On seminal occasions when he met with Afrikaner dissidents abroad he captivated them with his charm and open-mindedness, listening to opposing viewpoints and seeking the consensus way forward.

His powers of persuasion were formidable. And back home, together with Nelson Mandela and Cyril Ramaphosa, he played a key role in bringing about our miraculous national reconciliation.

South Africa has need of those talents now, and it is incumbent upon Mbeki to rediscover them. At the moment he is like a rabbit in the headlights. He must snap out of it. The country cannot afford a lame-duck presidency for the next three years while this succession crisis tears us apart. It needs leadership now.

Mbeki needs to call the alliance leaders together for a crisis summit, listen to their complaints - and heed them.

Let him undertake to give his critics better access in the future, to draw them into the decision-making processes of government and generally treat them with more respect.

Let him seek their co-operation in stabilising the country, and in the process discuss the succession issue with them, trying to find a suitable candidate, other than Zuma, who would be acceptable to them, someone with the talent to heal the rift, the gravitas to command international respect and the ability to lead South Africa into a third dynamic decade of democracy.

Mbeki should also address other issues which have caused dissatisfaction, such as his dilatory handling of HIV/Aids and Zimbabwe.

He could start by removing the Minister of Health, Manto Tshabalala-Msimang, and using the vacancy to reshuffle the cabinet and bring back one of the sidelined ANC heavyweights whom the alliance partners might see as an acceptable alternative to Zuma.

As for Zimbabwe, with Robert Mugabe spitting in Mbeki's face once again with his rejection of a meeting with UN secretary-general Kofi Annan that Mbeki had obviously set up, surely it is time for a more assertive response to this destructive and insulting neighbour.

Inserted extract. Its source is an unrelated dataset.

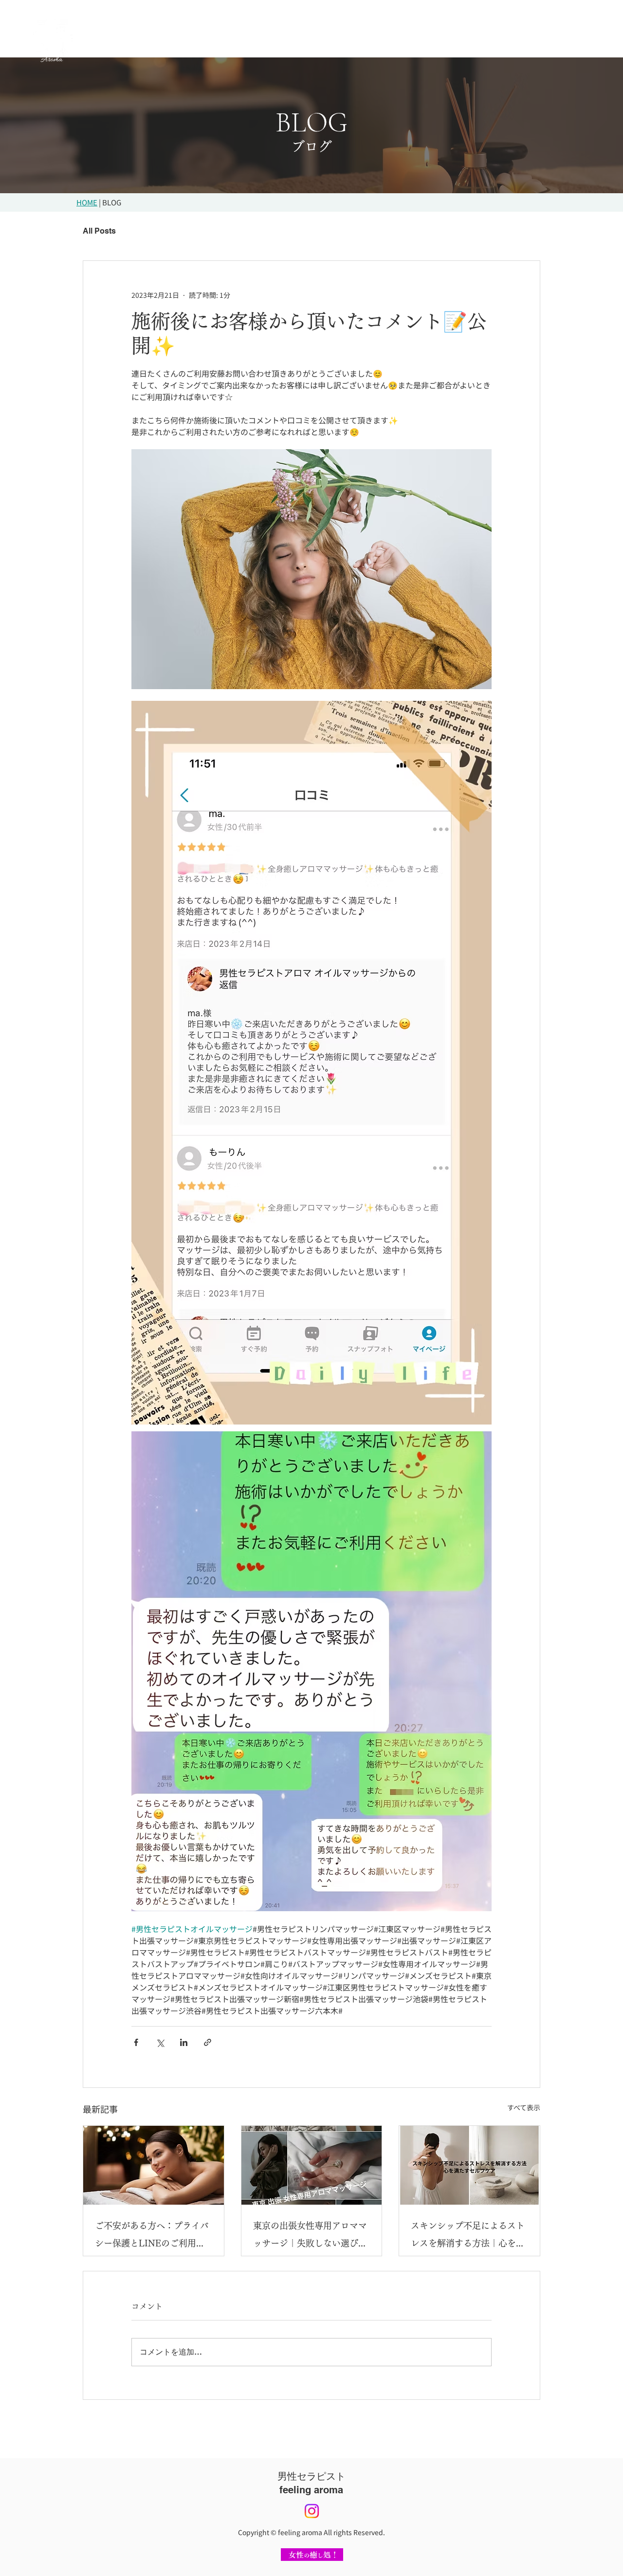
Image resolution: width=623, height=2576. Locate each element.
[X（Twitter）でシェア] (160, 2042)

We have a convenient weapon to hand in our shortage of electricity. This is an appropriate moment for the Mbeki government to announce that we cannot continue supplying electricity to Zimbabwe while we are having power outages at home and babies are dying in hospital incubators.

Then tell Eskom to throw the switches. That would send a message as striking to Mbeki's critics as to the Zimbabweans.

With acknowledgement to Allister Sparks and The Star.